- WRITTEN INSTRUCTION: Copy the following lines word for word.

- GIVEN ENTRIES:
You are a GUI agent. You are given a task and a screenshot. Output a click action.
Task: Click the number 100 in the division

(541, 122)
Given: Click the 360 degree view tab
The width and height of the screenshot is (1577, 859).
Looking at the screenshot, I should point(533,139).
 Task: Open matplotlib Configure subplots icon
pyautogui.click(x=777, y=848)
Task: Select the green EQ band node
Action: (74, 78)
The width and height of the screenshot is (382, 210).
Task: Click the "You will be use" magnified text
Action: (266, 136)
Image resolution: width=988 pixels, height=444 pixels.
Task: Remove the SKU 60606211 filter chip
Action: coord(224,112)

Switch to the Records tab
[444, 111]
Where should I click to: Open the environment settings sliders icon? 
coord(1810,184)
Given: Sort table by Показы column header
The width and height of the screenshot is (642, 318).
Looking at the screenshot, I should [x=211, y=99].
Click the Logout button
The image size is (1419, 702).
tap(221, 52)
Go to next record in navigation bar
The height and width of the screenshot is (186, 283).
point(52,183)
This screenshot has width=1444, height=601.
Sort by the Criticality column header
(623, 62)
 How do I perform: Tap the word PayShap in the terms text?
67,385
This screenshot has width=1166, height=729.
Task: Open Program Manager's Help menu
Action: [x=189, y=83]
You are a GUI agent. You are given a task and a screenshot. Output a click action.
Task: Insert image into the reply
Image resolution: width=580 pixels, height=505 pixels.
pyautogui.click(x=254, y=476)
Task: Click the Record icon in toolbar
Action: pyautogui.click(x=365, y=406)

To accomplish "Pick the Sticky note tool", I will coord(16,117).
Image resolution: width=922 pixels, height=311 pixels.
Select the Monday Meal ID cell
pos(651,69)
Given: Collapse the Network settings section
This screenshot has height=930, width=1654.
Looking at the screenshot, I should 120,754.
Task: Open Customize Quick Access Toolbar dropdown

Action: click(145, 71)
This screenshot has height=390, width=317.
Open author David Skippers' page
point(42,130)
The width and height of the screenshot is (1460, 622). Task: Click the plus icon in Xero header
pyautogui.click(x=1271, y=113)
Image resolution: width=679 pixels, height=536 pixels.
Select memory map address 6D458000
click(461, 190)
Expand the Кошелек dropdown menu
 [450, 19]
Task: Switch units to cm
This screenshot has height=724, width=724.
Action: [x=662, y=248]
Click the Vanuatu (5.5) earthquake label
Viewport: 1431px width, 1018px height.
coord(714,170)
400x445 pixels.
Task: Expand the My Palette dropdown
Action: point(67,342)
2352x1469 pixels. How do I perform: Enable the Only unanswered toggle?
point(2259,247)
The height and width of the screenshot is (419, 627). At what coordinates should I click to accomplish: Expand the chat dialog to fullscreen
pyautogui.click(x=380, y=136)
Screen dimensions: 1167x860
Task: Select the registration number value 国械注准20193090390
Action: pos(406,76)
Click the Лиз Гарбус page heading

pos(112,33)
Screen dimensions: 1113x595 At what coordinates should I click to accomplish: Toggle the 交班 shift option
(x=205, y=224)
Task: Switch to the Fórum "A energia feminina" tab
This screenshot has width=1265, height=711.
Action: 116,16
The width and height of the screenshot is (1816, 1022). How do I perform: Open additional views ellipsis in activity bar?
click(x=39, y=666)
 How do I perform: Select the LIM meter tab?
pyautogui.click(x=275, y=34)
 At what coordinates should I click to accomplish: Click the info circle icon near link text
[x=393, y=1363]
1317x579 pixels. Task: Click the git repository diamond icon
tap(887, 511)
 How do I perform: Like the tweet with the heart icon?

- OUTPUT BELOW:
You are a GUI agent. You are given a task and a screenshot. Output a click action.
Task: Click the number 100 in the division

(541, 122)
Given: Click the 360 degree view tab
The width and height of the screenshot is (1577, 859).
Looking at the screenshot, I should point(533,139).
 Task: Open matplotlib Configure subplots icon
pyautogui.click(x=777, y=848)
Task: Select the green EQ band node
Action: (74, 78)
The width and height of the screenshot is (382, 210).
Task: Click the "You will be use" magnified text
Action: (266, 136)
Image resolution: width=988 pixels, height=444 pixels.
Task: Remove the SKU 60606211 filter chip
Action: coord(224,112)

Switch to the Records tab
[444, 111]
Where should I click to: Open the environment settings sliders icon? 
coord(1810,184)
Given: Sort table by Показы column header
The width and height of the screenshot is (642, 318).
Looking at the screenshot, I should [x=211, y=99].
Click the Logout button
The image size is (1419, 702).
tap(221, 52)
Go to next record in navigation bar
The height and width of the screenshot is (186, 283).
point(52,183)
This screenshot has width=1444, height=601.
Sort by the Criticality column header
(623, 62)
 How do I perform: Tap the word PayShap in the terms text?
67,385
This screenshot has width=1166, height=729.
Task: Open Program Manager's Help menu
Action: [x=189, y=83]
You are a GUI agent. You are given a task and a screenshot. Output a click action.
Task: Insert image into the reply
Image resolution: width=580 pixels, height=505 pixels.
pyautogui.click(x=254, y=476)
Task: Click the Record icon in toolbar
Action: pyautogui.click(x=365, y=406)

To accomplish "Pick the Sticky note tool", I will coord(16,117).
Image resolution: width=922 pixels, height=311 pixels.
Select the Monday Meal ID cell
pos(651,69)
Given: Collapse the Network settings section
This screenshot has height=930, width=1654.
Looking at the screenshot, I should 120,754.
Task: Open Customize Quick Access Toolbar dropdown

Action: click(145, 71)
This screenshot has height=390, width=317.
Open author David Skippers' page
point(42,130)
The width and height of the screenshot is (1460, 622). Task: Click the plus icon in Xero header
pyautogui.click(x=1271, y=113)
Image resolution: width=679 pixels, height=536 pixels.
Select memory map address 6D458000
click(461, 190)
Expand the Кошелек dropdown menu
 [450, 19]
Task: Switch units to cm
This screenshot has height=724, width=724.
Action: [x=662, y=248]
Click the Vanuatu (5.5) earthquake label
Viewport: 1431px width, 1018px height.
coord(714,170)
400x445 pixels.
Task: Expand the My Palette dropdown
Action: point(67,342)
2352x1469 pixels. How do I perform: Enable the Only unanswered toggle?
point(2259,247)
The height and width of the screenshot is (419, 627). At what coordinates should I click to accomplish: Expand the chat dialog to fullscreen
pyautogui.click(x=380, y=136)
Screen dimensions: 1167x860
Task: Select the registration number value 国械注准20193090390
Action: pos(406,76)
Click the Лиз Гарбус page heading

pos(112,33)
Screen dimensions: 1113x595 At what coordinates should I click to accomplish: Toggle the 交班 shift option
(x=205, y=224)
Task: Switch to the Fórum "A energia feminina" tab
This screenshot has width=1265, height=711.
Action: 116,16
The width and height of the screenshot is (1816, 1022). How do I perform: Open additional views ellipsis in activity bar?
click(x=39, y=666)
 How do I perform: Select the LIM meter tab?
pyautogui.click(x=275, y=34)
 At what coordinates should I click to accomplish: Click the info circle icon near link text
[x=393, y=1363]
1317x579 pixels. Task: Click the git repository diamond icon
tap(887, 511)
 How do I perform: Like the tweet with the heart icon?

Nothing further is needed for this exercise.